Before considering investing in Japan, you have to think about several different issues. First, are you willing to absorb not only the stock market fluctuations, but also the currency fluctuations inherent in investing internationally? Second, do you understand the financial reports of the companies in which you're investing (every country has somewhat different accounting reporting standards)? Third, considering your outlook for Japanese companies over the next 20 or more years, do you think the stocks represent good values?

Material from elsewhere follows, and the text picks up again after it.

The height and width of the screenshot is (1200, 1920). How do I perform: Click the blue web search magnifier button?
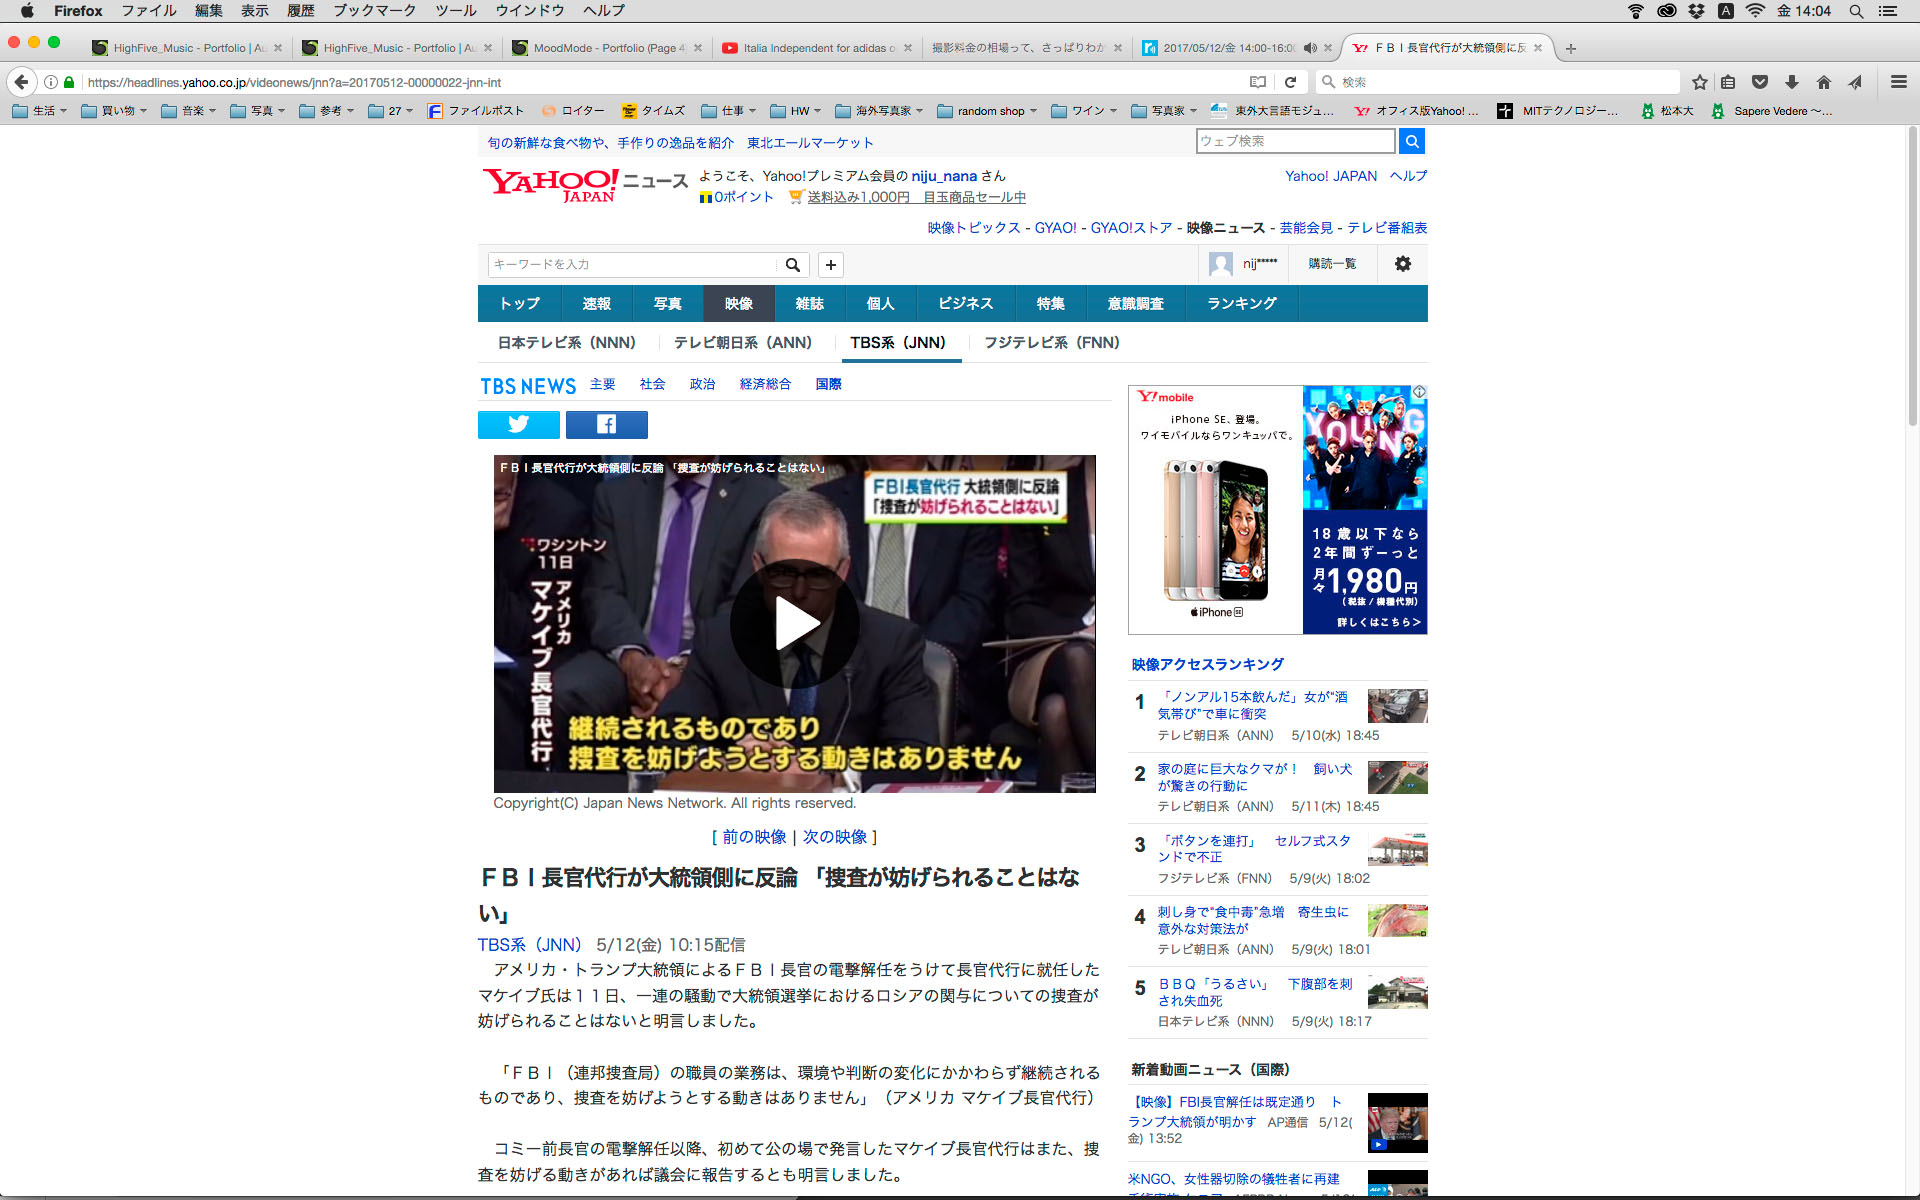click(x=1411, y=141)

Another instance of CNBC myopia occurred when Mark Minervini of the Quantech Research Group came on the air to give his outlook for stocks. He was asked to discuss his current perspective because of his accurate forecast earlier this month that the Nasdaq 100 stocks may weaken. CNBC boasted about his willingness to make this call despite laughter from many other investors. While it is always nice to be correct, making one short-term call on market movements doesn't really impress me. (Mr. Minervini's long-term track record was not disclosed; if he shows terrific performance over five or more years I would be much more interested.)

CNBC does a great job of announcing and describing news as it occurs. While obtaining some perspective on the reasons for intraday market movements is interesting, such movements often defy explanation. Trying to understand minute-by-minute (or even day-by-day) market movements often leads to overanalysis. Enthusiasm about positive news is usually overplayed. Concern about negative turns is often exaggerated. Reacting to each bit of news as it is announced will likely lead to a less-than-stellar investment record.

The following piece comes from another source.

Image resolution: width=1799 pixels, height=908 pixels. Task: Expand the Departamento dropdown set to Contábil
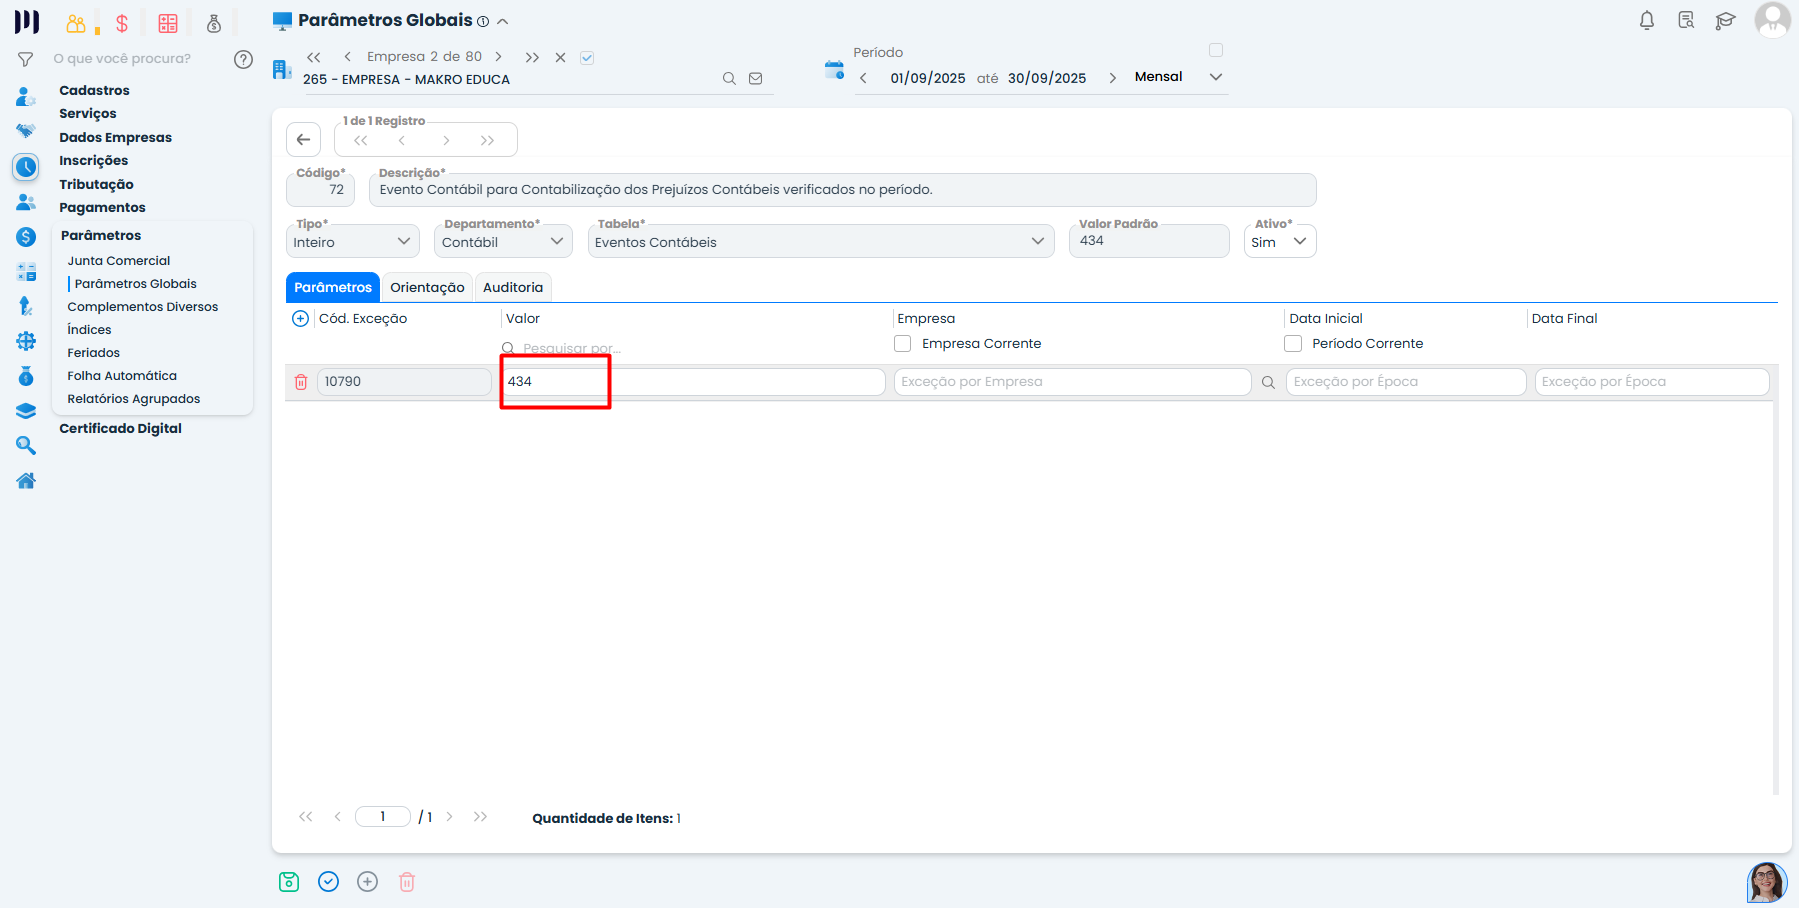503,241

Don't interpret me incorrectly. Long-term investors absolutely need to stay abreast of news on companies in which they are invested. To track this information throughout the day, however, is overkill for most people. It causes you to look at the trees rather than the forest. In fact, much of the daily news doesn't even focus on a whole tree -- it just discusses a branch or perhaps even a leaf. Instead of following intraday movements, step back and look at news and trends over a monthly, quarterly, or annual basis to evaluate your portfolio holdings. Beyond saving you a lot of time, you'll likely remain focused on long-term, rather than short-term, prospects.